Le morti sul lavoro non sono incidenti: sono operaicidi”. È con questa frase, dura e necessaria, che Bruno Giordano – magistrato di Cassazione – ha aperto a Trapani una giornata che ha messo insieme memoria, Costituzione e futuro. Una parola che nei dizionari non esiste: operaicidio. Inventata da Giordano e dal giornalista Marco Patucchi per dire che chi muore lavorando non è vittima del caso, ma di diritti mancati, tutele assenti, precarietà diventata sistema.

 

La mattina, al Teatro Tonino Pardo, davanti agli studenti delle scuole superiori di Trapani ed Erice, è stato proiettato il docufilm “Articolo 1”, tratto dal libro Operaicidio. Il film non mostra cifre, ma volti. Racconta chi è uscito di casa per lavorare e non è più tornato. Nessuna musica di sottofondo, nessuna retorica: solo voci, storie, silenzi. L’incontro è stato promosso dall’Ufficio di Esecuzione Penale Esterna di Trapani e dal Distretto Socio Sanitario D50, moderato da Rosanna Provenzano, che ha detto: “La giustizia non vive solo nei tribunali: vive qui, tra i ragazzi, dove nasce la coscienza civile”. In sala il sindaco Giacomo Tranchida, che ha ricordato: “A Trapani c’è una madre che ancora piange il figlio morto mentre lavorava. Dietro ogni incidente c’è un nome, una famiglia. Parlare di sicurezza significa parlare di vita, non di burocrazia”.

 

Sul palco, Giordano non si è limitato a spiegare la legge. Ha parlato di Costituzione, quella scritta “col voto di tutti, anche delle donne”. E ha aggiunto: “L’articolo 1 dice che la Repubblica è fondata sul lavoro. Ma oggi la flessibilità è diventata precarietà, e la precarietà è un ricatto: o accetti, o il lavoro lo faccio fare a un altro. Un ragazzo pagato in nero, senza contratto, senza casco, non è libero: è dentro un operaicidio lento”. Poi il dato che fa male: 3 milioni e 132 mila lavoratori in nero in Italia, 300 mila in più dell’anno scorso. “Quando non pagano contributi, quando non rilasciano scontrini, non è furbizia: è un furto di diritti, è ciò che toglie sicurezza, ispettori, dignità”.

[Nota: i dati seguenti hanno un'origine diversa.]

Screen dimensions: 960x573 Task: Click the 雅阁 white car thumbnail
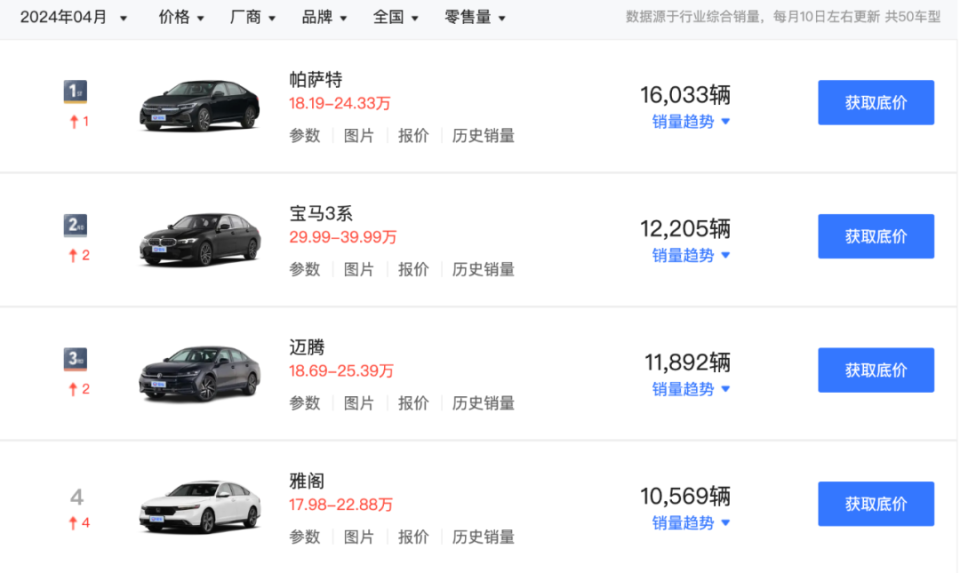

Marco Patucchi ha portato il punto di vista del giornalista: “Per tre anni ho scritto su Repubblica la rubrica ‘Morire di lavoro’. Ogni giorno tre morti. Ma non volevo raccontare solo come morivano, volevo raccontare chi erano: passioni, famiglie, sorrisi. Perché quando i numeri diventano abitudine, la coscienza smette di reagire”. E quando uno studente ha chiesto: “Ma noi cosa possiamo fare?”, Giordano ha risposto: “Non accettare che il lavoro sia umiliazione. Pretendete contratti, sicurezza, verità. Il lavoro è dignità, non sopravvivenza”.

Nel pomeriggio, la parola è passata agli adulti. Al Conservatorio Scontrino, il libro “Operaicidio. Perché e per chi il lavoro uccide” è stato presentato davanti alle massime istituzioni: il sindaco Tranchida, la prefetta Daniela Lupo, il procuratore Gabriele Paci, la direttrice UEPE Sicilia Gabriella Di Franco, la presidente del Tribunale Alessandra Camassa. A moderare l’incontro il giornalista di Repubblica Massimo Norrito. Qui il tono è cambiato: non più domande dei ragazzi, ma responsabilità degli adulti. “Serve una riforma che rimetta al centro il lavoro e non il profitto”, ha detto Patucchi. “Perché l’Italia ha i salari più bassi d’Europa, e senza dignità salariale non c’è libertà.”

Tranchida ha proposto di ricordare ogni vittima con nome e cognome, non con un numero: “Una cultura che dimentica i nomi dimentica anche le colpe”. Provenzano ha rilanciato l’idea di una “giustizia di comunità”, che parte dalle scuole e arriva nelle fabbriche. E gli studenti, usciti dal teatro, non parlavano di diritto o economia. Dicevano solo: “Noi vogliamo tornare a casa”.

Trapani, per un giorno, ha guardato in faccia il lavoro. Non quello dei contratti, ma quello delle mani, delle storie, delle assenze. Un lavoro che può costruire, ma che se ignorato, può uccidere. E ha un nome: operaicidio.